The only developers that seem to have the patience to cobble land deals together are those that are primarily fueled by home development and have a long established commitment to Manteca. They are the problem solvers.

It was not all that long ago that a young planner was quoted by the Modesto Bee as saying Manteca would never go south of the 120 Bypass because it was a natural barrier given the expense of crossing over and under it with infrastructure. That may go down as one of the most errant observations about Manteca ever uttered in the 20th century given developers made it possible to do so.

What would make sense is to harness the patience, deal making, and vision of the long-time Manteca home developers. They were the ones that brought us the 52-acre Woodward Park for a dollar, not the city. 

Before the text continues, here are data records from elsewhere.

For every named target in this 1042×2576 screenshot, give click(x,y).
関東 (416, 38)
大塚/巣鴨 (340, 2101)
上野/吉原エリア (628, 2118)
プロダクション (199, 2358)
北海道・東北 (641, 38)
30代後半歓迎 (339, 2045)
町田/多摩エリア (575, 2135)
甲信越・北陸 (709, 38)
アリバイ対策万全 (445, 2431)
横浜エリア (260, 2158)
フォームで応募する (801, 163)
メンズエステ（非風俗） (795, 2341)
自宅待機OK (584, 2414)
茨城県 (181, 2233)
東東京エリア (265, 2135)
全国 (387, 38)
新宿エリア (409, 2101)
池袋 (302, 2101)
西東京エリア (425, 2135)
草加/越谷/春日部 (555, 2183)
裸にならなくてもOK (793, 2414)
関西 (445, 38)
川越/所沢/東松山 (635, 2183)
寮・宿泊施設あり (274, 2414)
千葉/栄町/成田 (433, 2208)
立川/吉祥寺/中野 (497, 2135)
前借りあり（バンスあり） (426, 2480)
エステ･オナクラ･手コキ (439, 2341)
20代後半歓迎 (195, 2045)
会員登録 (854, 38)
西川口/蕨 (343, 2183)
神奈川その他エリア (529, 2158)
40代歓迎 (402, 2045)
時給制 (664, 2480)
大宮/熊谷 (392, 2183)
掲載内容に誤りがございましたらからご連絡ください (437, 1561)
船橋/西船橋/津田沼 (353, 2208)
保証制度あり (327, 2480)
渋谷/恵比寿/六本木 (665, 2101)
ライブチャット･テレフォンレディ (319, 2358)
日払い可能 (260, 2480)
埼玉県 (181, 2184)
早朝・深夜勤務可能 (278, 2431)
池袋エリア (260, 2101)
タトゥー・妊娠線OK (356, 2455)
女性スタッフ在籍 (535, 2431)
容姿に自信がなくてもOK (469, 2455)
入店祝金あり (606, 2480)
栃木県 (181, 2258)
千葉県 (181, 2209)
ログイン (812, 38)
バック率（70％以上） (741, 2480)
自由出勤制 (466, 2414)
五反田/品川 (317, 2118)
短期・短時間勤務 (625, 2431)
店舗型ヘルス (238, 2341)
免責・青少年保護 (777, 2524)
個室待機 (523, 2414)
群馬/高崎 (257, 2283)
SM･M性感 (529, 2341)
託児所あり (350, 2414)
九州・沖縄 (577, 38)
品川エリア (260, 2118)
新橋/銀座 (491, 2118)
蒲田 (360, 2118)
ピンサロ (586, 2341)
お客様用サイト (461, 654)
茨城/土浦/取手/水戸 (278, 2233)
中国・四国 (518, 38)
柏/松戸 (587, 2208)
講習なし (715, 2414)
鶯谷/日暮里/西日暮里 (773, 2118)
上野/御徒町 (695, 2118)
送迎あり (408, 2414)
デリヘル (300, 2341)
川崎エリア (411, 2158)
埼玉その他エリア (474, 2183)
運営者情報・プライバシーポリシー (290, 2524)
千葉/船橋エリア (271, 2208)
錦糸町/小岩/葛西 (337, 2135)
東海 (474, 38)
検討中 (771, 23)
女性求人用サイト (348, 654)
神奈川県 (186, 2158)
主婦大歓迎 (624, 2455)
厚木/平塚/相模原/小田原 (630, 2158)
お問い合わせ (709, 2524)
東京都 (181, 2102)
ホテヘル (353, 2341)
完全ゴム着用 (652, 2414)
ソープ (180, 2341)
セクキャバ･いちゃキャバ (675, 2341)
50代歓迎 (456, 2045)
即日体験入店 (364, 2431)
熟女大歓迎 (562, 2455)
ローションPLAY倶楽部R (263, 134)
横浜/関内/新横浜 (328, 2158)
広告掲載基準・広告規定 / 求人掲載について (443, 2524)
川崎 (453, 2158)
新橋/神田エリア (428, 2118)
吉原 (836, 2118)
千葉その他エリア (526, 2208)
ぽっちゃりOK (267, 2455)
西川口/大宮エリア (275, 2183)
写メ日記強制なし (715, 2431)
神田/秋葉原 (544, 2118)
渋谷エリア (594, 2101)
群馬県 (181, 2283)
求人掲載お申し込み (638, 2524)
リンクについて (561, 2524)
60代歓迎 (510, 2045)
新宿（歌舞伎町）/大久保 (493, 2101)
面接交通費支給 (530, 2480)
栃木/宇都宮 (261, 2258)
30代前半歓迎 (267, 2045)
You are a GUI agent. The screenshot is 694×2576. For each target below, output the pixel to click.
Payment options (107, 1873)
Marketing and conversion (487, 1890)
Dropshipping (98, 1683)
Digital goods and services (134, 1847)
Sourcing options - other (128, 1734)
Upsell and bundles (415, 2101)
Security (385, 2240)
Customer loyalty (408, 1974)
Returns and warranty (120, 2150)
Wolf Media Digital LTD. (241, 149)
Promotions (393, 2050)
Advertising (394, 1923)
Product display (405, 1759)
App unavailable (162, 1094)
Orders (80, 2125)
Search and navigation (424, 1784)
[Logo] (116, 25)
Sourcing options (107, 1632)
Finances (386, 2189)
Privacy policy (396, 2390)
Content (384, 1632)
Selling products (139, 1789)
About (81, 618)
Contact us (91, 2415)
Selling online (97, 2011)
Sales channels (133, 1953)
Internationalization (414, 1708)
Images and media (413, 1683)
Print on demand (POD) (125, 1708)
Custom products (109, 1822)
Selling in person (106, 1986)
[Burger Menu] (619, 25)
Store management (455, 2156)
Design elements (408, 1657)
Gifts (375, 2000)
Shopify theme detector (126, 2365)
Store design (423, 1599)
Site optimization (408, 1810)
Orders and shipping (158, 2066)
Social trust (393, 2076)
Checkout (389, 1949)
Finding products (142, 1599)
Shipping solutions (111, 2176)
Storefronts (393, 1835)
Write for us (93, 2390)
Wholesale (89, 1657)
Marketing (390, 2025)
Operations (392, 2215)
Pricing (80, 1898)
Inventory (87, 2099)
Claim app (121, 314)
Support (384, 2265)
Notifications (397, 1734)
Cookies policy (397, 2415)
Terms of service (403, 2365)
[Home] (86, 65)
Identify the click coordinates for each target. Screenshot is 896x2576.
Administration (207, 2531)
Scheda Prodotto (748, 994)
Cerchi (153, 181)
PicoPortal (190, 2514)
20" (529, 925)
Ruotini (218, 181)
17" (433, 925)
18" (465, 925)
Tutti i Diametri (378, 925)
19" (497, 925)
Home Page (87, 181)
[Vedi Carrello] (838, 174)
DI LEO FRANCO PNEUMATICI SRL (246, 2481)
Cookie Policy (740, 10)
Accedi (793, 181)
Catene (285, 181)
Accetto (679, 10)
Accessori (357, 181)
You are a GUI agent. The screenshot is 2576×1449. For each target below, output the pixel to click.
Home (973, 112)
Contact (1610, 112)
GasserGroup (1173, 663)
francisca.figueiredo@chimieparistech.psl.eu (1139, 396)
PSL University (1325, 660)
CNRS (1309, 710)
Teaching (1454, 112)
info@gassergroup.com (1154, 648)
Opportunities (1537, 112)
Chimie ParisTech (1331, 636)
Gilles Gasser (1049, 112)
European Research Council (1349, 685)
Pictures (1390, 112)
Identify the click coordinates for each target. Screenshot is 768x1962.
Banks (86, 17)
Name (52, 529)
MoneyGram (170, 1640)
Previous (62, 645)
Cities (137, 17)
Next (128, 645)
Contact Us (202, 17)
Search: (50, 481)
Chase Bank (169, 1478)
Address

Imagine what they could do if turned loose to come up with a palatable plan that would encompass the needs of all parties by piecing together land deals and possible coming up with a 50 to 100 acre regional park on the western and southern flanks of Delicato. Manteca will need a mega-community park in the not-too-distant future. At our current numeric growth rate Manteca will hit 100,000 residents in six years. Within 15 years we could easily surpass 125,000. That means more fields and open space will be in the coming years.

The city needs to find a way to fast track job generation, keep costs down, protect key employers and avoid litigation that is avoidable.

Put a framework in place for future growth north of Lathrop Road as the citizens committee hammered out and let the private sector make it work.